Opowiada, że gdy miał 18 lat, a więc widział jeszcze dość nieźle, dostał orzeczenie o niepełnosprawności. ZUS uznał, że pan Robert jest całkowicie niezdolny do pracy i samodzielnej egzystencji.
-Tyle że ja chciałem pracować. Prawo jest skonstruowane tak, że choćby wzrok (czy jakikolwiek inny defekt) pogorszył się w wyniku wykonywanej pracy, to człowiek, który ma takie orzeczenie, nie uzyska prawa do renty pracowniczej, bo przecież zdaniem Zakładu od początku się nie nadawał do pracy. To uderza w ludzi, którzy mimo wszystko chcą pracować – wyjaśnia.
Złożył odwołanie do sądu, podpierając się m.in. Konstytucją RP i Konwencją Praw Osób Niepełnosprawnych, które stanowią, że każdy ma prawo pracować. I wygrał.
- Z tego co się orientuję, ZUS powoli odchodzi od takiego rozumienia przepisów. I dobrze, bo nie wolno podcinać ludziom skrzydeł.
Trzeba brać życie za rogi
Czy gdyby była taka możliwość, chciałby odzyskać wzrok?
- I tak, i nie. Od dzieciństwa miałem dysfunkcję wzroku. To choroba genetyczna. Przez część życia nie docierało do mnie, że to się może skończyć całkowitą utrata wzroku, a ludzie dookoła mnie nie poruszali tego tematu, więc nie myślałem za dużo, co to będzie.
Jestem w miejscu, w którym chciałem być i robię to, o czym marzyłem. Gdybym widział, nie robiłbym pewnych rzeczy. Przykładowo nie grałbym w tenisa, bo to bardzo drogi sport. A tak jestem zawodnikiem Blind Tenis Polska. Organizacja opłaca korty, trenerów. Gdybym widział, pewnie tez bym nie pływał na żaglach, a stało się to możliwe dzięki kilku fundacjom oraz Polskiemu Związkowi Żeglarzy Niepełnosprawnych w Giżycku – opowiada.
W tenisa gra się specjalnymi piłkami, które wydają dźwięki, umożliwiające ich szybką lokalizację. W tenisa mogą grać także osoby słabowidzące bez obawy, że w wyniku kontuzji uszkodzi się ich widzenie.
- W ogóle staram się nie rozpatrywać pewnych rzeczy.
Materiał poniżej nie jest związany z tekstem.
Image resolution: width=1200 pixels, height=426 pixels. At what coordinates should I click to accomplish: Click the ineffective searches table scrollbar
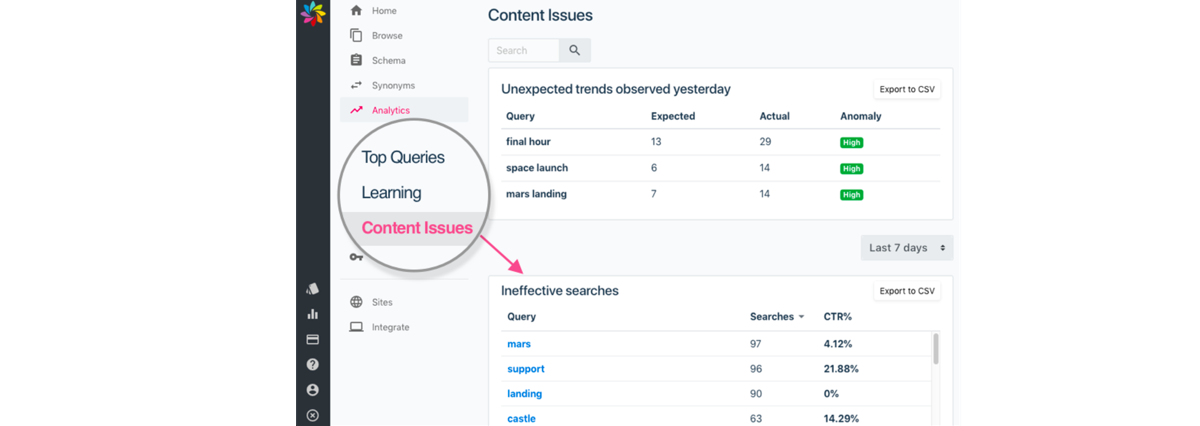click(x=936, y=349)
Rzuciłem się w wir pracy. Śpię po 5 godzin dziennie, a w ciągu dnia udzielam się w kilku organizacjach, uprawniam sport, latem podróżuję. Jak już mam chwilę wolnego, to padam ze zmęczenia. Może jest tak, że celowo uciekam od czasu na refleksje, bo myślenie o tym, że nie widzę by mnie przygniotło. Więc staram się nie analizować tego, czego i tak mieć nie będę. Boję się myśleć.
Bo świat jest piękny, nawet gdy widzi się go w niecałych trzech procentach.